How is it already July?
Wasn’t it just Christmas?
Oh, right…it was just Christmas — then Valentine’s Day. Then it was St. Patrick’s Day, then Easter, then Memorial Day.
Every year around this time, I wonder where the time goes. Being that I prefer the cold, the gray and the rain to the warmth, I of course marvel at the quickly-passing year in sweltering temperatures and with humidity wreaking havoc on my hair. Joy.
I don’t know how long this thought process has been going on, but my guess would be for at least ten years.
Ten.
Years.
I was 26 ten years ago. I hadn’t yet moved across country (again), I was dating someone who was a horrible fit for me (also again), and I had no idea who I was. I still kind of feel like I don’t. Some things never change.
But this decade, it doesn’t matter. Life has a way of moving along, but also slowing down your concerns about the future — at least it does for me. Maybe that indicates we know ourselves better than we think we do. Or maybe it simply indicates we’re resigning ourselves to the mere passage of time. I prefer to believe its the former.
It seems like just yesterday I was taking baton lessons. Gymnastics. Clarinet. Watercolor painting classes. Voice lessons. Guitar. Bass. And piano…piano…piano.
It feels like just the other day I was choosing my next My Little Pony, my next Barbie, learning how to ride a bike, how to braid, how to shoot a three-pointer, how to drive and I could swear I just recently picked out a couple of prom dresses. Then I went off to college. That was just the other day, wasn’t it?
Oh, college. I found my way — at times blindly — through scheduled classes and unscheduled bumps on the road of life. I lost my heart, lost my mind, lost my innocence, then met people who restored it all. Then more who took it all away again. Rinse, lather, repeat.
It’s already July, yes, but the summer of our lives shines a warm, accepting light on all that we’ve been through, endured, willingly set out to experience and that which we’ve had no control over.
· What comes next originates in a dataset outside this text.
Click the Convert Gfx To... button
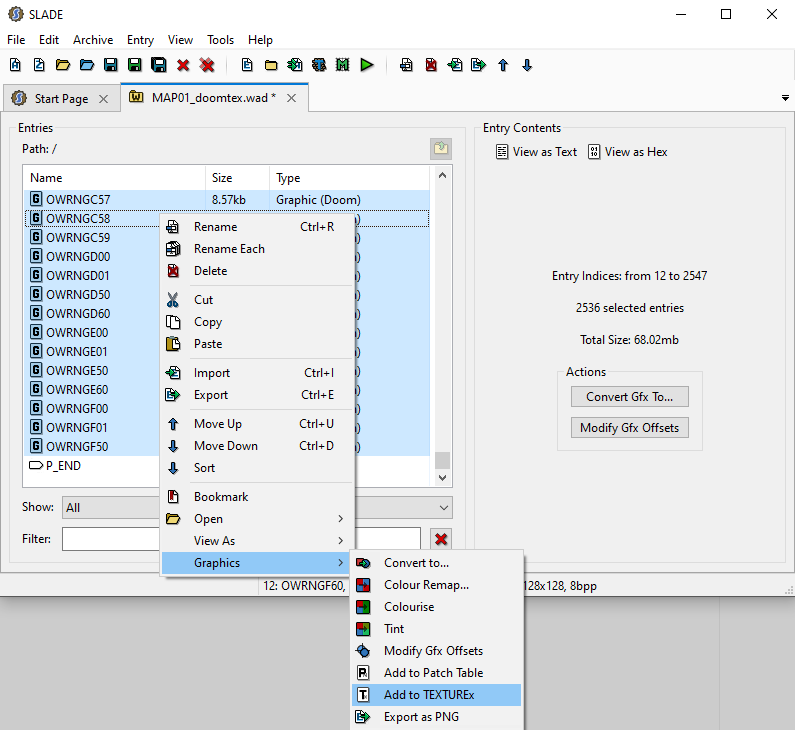 coord(629,397)
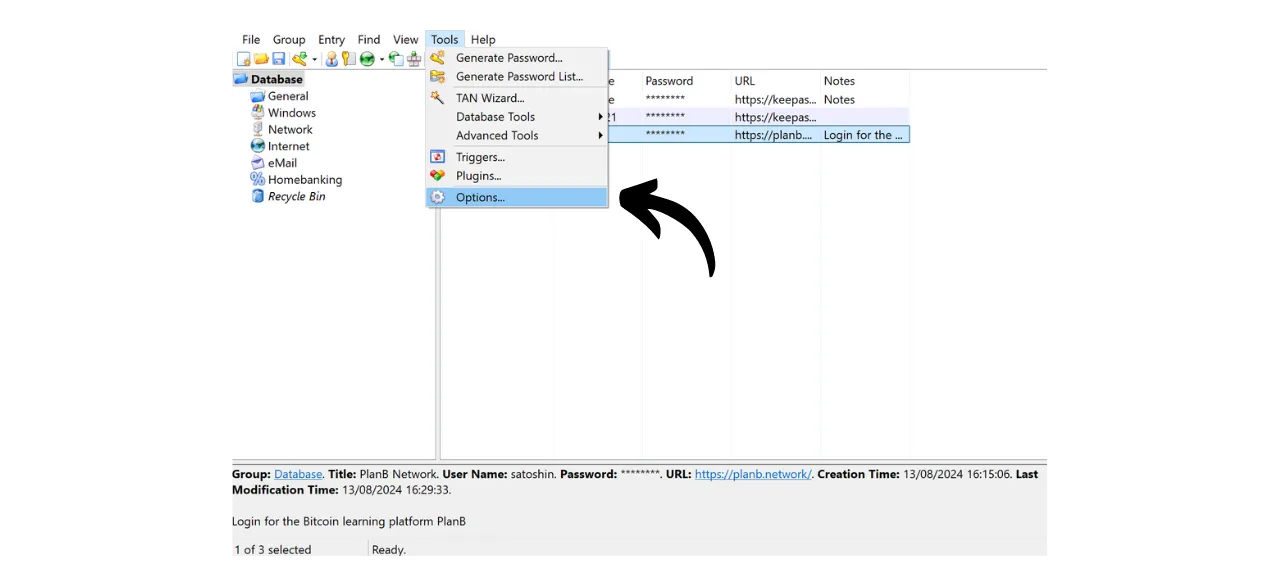Click the colorful Plugins icon
This screenshot has width=1280, height=586.
coord(437,176)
It illuminates the lessons we’ve learned, the deficits and cracks wherever need more knowledge and highlights the good part of the bad stuff we’ve seen. It’s a season of silver linings, if you will. And there are more to come.
Tonight I am thankful for the passing of time — His time — that I sometimes grumble about, but which has immeasurable benefits that I appreciate and respect. Its teachings are custom-made for our ways, and it knows us inside and out. It knows what we can handle, what we need still and how much we can take.